Reports came through early on Tuesday that a foreign national had been killed in the Afghan capital near a restaurant where 21 people, including 13 foreigners, were murdered in January.
Sveriges Radio (SR) later confirmed that the man was their South Asia correspondent Nils Horner. SR added later that the 51-year-old Swede was shot in the back of the head while conducting street interviews.
"This is one of the worst days in the history of Sveriges Radio," said SR's CEO Cilla Benkö.
"Nils was one of our absolute best and most experienced correspondents and what has happened to him today is horrible. We're doing our best to gather all the details."

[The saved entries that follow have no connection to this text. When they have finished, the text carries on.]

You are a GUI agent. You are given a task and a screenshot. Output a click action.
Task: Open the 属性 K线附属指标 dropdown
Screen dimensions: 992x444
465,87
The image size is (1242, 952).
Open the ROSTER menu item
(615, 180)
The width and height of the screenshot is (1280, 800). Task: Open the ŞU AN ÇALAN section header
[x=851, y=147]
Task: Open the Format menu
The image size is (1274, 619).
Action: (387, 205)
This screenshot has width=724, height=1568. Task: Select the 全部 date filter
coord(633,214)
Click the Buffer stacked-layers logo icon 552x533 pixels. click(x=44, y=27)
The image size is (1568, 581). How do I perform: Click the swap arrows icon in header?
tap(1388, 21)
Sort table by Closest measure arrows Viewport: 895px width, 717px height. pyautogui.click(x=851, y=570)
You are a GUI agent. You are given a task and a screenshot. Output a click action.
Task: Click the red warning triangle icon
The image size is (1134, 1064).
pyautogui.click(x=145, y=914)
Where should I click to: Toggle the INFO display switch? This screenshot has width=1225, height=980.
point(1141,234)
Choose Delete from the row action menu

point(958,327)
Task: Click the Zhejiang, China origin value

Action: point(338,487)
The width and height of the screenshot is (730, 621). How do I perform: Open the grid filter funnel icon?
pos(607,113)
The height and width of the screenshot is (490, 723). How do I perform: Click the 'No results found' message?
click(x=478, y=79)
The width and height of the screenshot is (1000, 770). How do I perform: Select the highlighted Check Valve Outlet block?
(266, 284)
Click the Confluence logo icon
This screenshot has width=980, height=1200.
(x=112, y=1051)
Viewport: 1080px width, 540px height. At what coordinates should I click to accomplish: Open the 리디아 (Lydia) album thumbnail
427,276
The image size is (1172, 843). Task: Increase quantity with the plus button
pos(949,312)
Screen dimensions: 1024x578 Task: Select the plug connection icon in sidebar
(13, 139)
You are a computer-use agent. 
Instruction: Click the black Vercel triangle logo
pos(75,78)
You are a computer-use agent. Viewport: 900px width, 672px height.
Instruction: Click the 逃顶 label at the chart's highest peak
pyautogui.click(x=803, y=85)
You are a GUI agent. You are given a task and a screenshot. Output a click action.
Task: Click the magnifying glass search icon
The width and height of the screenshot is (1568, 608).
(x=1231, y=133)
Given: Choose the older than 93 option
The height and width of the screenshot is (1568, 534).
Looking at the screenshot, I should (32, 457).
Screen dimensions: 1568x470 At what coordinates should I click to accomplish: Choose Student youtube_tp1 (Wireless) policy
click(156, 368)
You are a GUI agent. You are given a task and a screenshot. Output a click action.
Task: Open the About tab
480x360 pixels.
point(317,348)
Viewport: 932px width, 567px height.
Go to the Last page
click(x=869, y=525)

Later on Tuesday, the Aftonbladet newspaper reported that witnesses pointed the finger at "men in uniform"
"We're on the hunt for the men but we haven't made any arrests yet," local police spokesman Hashmat Stanekzai told the paper.
Urban Hamid, an experienced Swedish war correspondent, said it was easy to downplay the risks of working in Afghanistan when spending time in the capital.
"When you are out and about in Kabul you usually feel quite safe," Hamid told The Local. "But maybe if feels safer than it actually is, because there are a lot of soldiers, police officers and checkpoints everywhere."
"Foreign reporters and aid workers are easy targets as they move about without guards," he added. "The problem now is that people have come to realize you can kill a journalist without any repercussions."
"It's a dangerous trend because on-the-ground reporting is so important. You have to be able to stand in the epicentre to give people a picture of what has happened. You can't solely rely on the news wires," Hamid said.
The AFP's Kabul bureau described the attacks as a rare daylight murder of an expatriate in a city often hit by Taliban suicide attacks.The Taliban, however, denied responsibility for the killing.
Horner was reportedly a dual national of Sweden and the UK.
"We understand he had British nationality in addition to his Swedish nationality. His family has been informed," said Sweden's ambassador to Afghanistan, Peter Semneby.
A witness at the scene described hearing a single gunshot before seeing the victim fall to the ground.
"There were two guys who ran away. They were perhaps in their twenties and security guards chased them," said the witness, who did not want to give his name.
Security forces rushed to the scene and cordoned off the street, where there was blood visible on the ground.
A doctor at Kabul's emergency hospital said Horner was dead on arrival.
Horner's last story was broadcast on Monday, in which his signature gravelly voice informed radio listeners about Afghan women's fears about the resurgent influence of the Taliban.